La competencia electoral entre Rodrigo Paz y Jorge Quiroga refleja más una amalgama de actores antidemocráticos y no una genuina regeneración política. Como advierte Levitsky, las élites que se benefician de los “sistemas viciados”, no suelen convertirse, de repente, en garantes de la democracia, sino que adaptan sus prácticas a los nuevos escenarios.

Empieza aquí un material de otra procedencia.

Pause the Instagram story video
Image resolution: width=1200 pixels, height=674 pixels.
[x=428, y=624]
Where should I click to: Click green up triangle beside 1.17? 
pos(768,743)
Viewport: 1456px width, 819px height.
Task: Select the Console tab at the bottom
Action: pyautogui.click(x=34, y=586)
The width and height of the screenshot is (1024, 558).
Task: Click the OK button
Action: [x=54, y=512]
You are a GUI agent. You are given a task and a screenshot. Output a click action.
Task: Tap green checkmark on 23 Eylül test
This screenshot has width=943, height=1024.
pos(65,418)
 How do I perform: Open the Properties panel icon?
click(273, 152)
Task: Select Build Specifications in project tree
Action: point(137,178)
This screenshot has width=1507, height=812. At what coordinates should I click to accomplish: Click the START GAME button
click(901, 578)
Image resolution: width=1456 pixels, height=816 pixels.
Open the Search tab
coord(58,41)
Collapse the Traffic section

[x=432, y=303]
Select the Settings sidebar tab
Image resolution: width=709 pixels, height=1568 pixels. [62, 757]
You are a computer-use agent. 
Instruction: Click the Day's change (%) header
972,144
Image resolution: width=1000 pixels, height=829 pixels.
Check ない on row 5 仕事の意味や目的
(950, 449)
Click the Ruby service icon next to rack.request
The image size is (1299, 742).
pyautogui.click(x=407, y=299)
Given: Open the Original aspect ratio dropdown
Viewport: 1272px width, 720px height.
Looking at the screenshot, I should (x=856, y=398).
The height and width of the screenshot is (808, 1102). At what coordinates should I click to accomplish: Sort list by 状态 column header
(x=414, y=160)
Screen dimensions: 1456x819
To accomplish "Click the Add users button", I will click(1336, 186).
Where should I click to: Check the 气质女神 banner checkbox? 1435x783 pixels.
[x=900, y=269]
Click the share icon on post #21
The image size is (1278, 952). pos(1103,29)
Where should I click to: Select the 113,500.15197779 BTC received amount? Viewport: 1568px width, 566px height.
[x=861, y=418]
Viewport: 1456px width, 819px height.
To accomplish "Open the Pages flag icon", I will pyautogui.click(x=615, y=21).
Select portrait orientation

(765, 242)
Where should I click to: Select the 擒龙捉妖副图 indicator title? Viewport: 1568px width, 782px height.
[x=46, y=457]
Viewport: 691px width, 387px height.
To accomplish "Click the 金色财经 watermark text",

Por eso, el riesgo no es solo quién ganará, sino que, cualquiera que lo haga, termine utilizando el mandato popular para consolidar un nuevo ciclo de autoritarismo competitivo, camuflado de alternancia democrática, pero incapaz de superar las estructuras clientelares y verticalistas que dejó el MAS.

La lección que dejan, tanto Letsa como Levitsky, es clara: en las sociedades como la boliviana, donde el voto se construye alrededor de identidades sociales que florecen dentro de redes familiares y comunitarias, las lealtades políticas no desaparecen con el fracaso de un proyecto hegemónico como el del MAS, sino que se reconfiguran en torno a nuevos liderazgos. Sin embargo, ese mismo terreno fértil para la resignificación de identidades colectivas puede convertirse en la vía más rápida para reproducir un autoritarismo competitivo, pues los ciudadanos, urgidos de una representación renovada y un nuevo orden inmediato, tienden a depositar su confianza en líderes que prometen soluciones drásticas y populistas, aunque ello implique socavar la institucionalidad democrática. El desafío no es únicamente elegir entre candidatos, sino impedir que la segunda vuelta electoral se transforme en el punto de partida de otro ciclo de manipulación autoritaria y simples mentiras disfrazadas de democracia.